Montgomery County holds 2018 budget hearing

A plan is on the table in Montgomery County to address the large increase in the number of students at schools across the county.

The county has seen thousands of new students every year, and now as the county's new budget takes shape, lawmakers are looking to taxpayers to help dig them out of the hole.

The growth in students is fueled in large part by a flood of immigration, both legal and illegal. A study by the League of Woman voters says Maryland remains a major destination for both. In Maryland, 45.3% of all immigrants live in Montgomery County, which is the highest percentage in the state.

The county is looking to divert new tax dollars to meet the crushing demands to accommodate a large number of students.

On Wednesday, the Montgomery County council held the second budget hearing out of five for its 2018 operating budget.
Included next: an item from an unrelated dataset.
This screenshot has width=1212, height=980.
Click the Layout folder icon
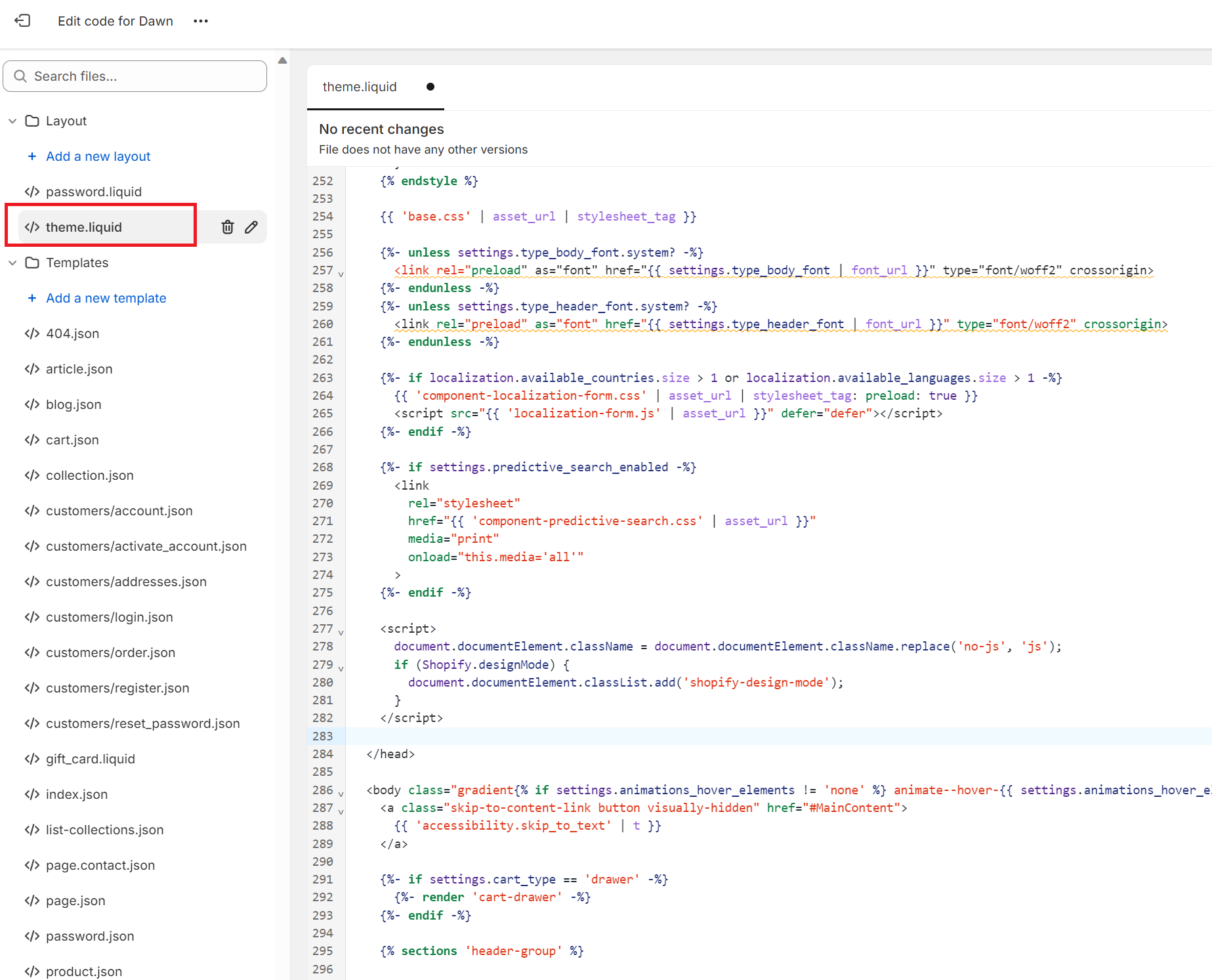click(x=32, y=121)
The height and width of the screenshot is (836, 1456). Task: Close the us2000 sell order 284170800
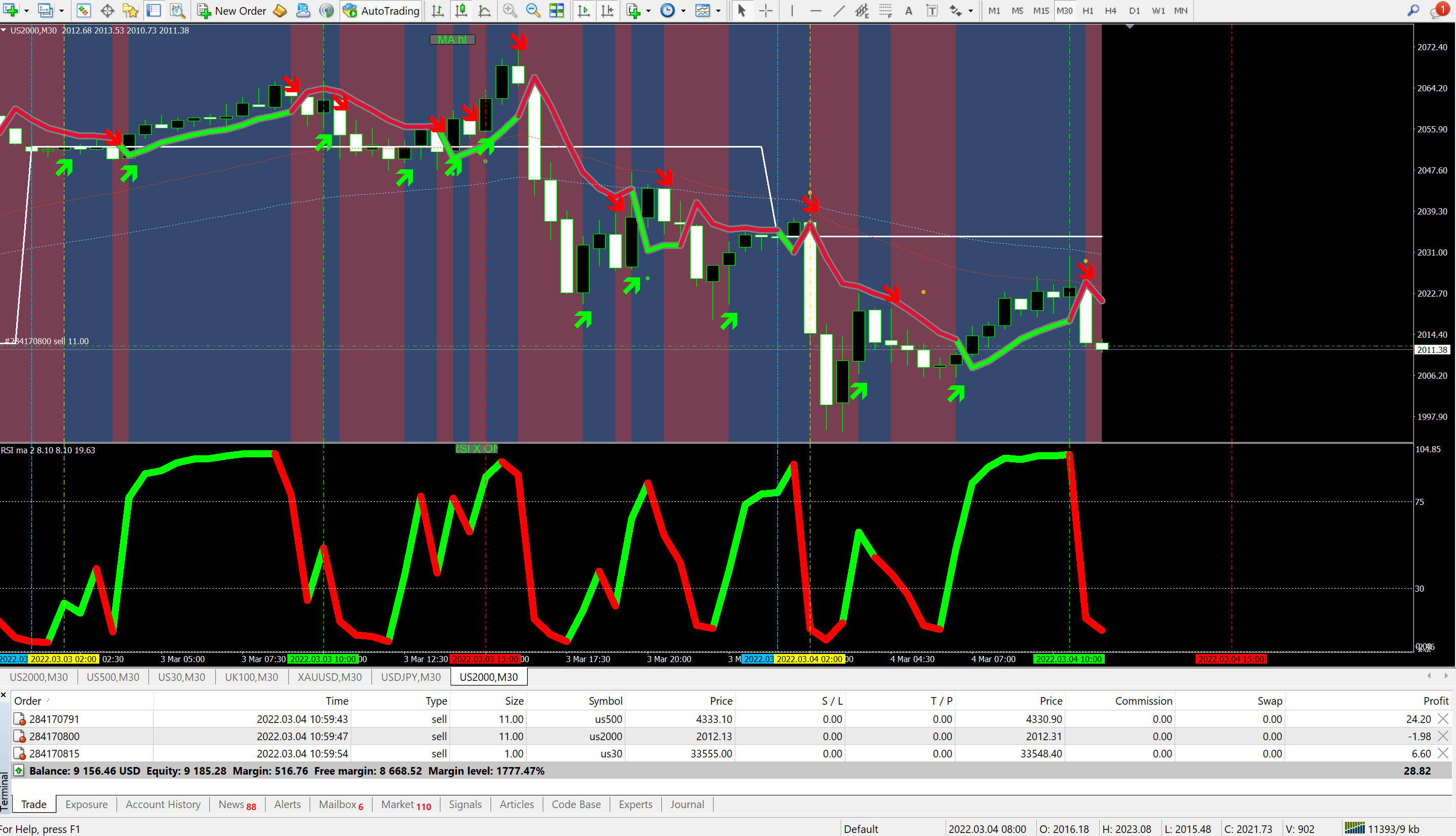tap(1443, 736)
Just last year, the county slapped new homeowners with a new tax when buying a home. Those tax dollars are going to be siphoned off to help address the population crisis that is going on in the county schools. Council President Roger Berliner says he's proposing to take $30 million dollars of that new tax money, bond it out, and that bond would generate as much as 70 million dollars in new construction money over five years, they could double that. Berliner says it's a better way to use the money taxpayers are already spending.

"Ask any parent of a school aged child and they will tell you the schools are bursting at the seams. We are growing at 2,500 to 3,000 kids a year - a high school a year. So we have to do everything we can to get in front of this and we are so far behind it now," explained Berliner.

The scheduled speakers at Wednesday afternoon's session were generally in support of the direction the council is moving on the issue, but there is widespread disagreement over whether the council's statements in opposition to federal immigration enforcement has created an immigration magnet to the community which is swelling the demand for these new schools.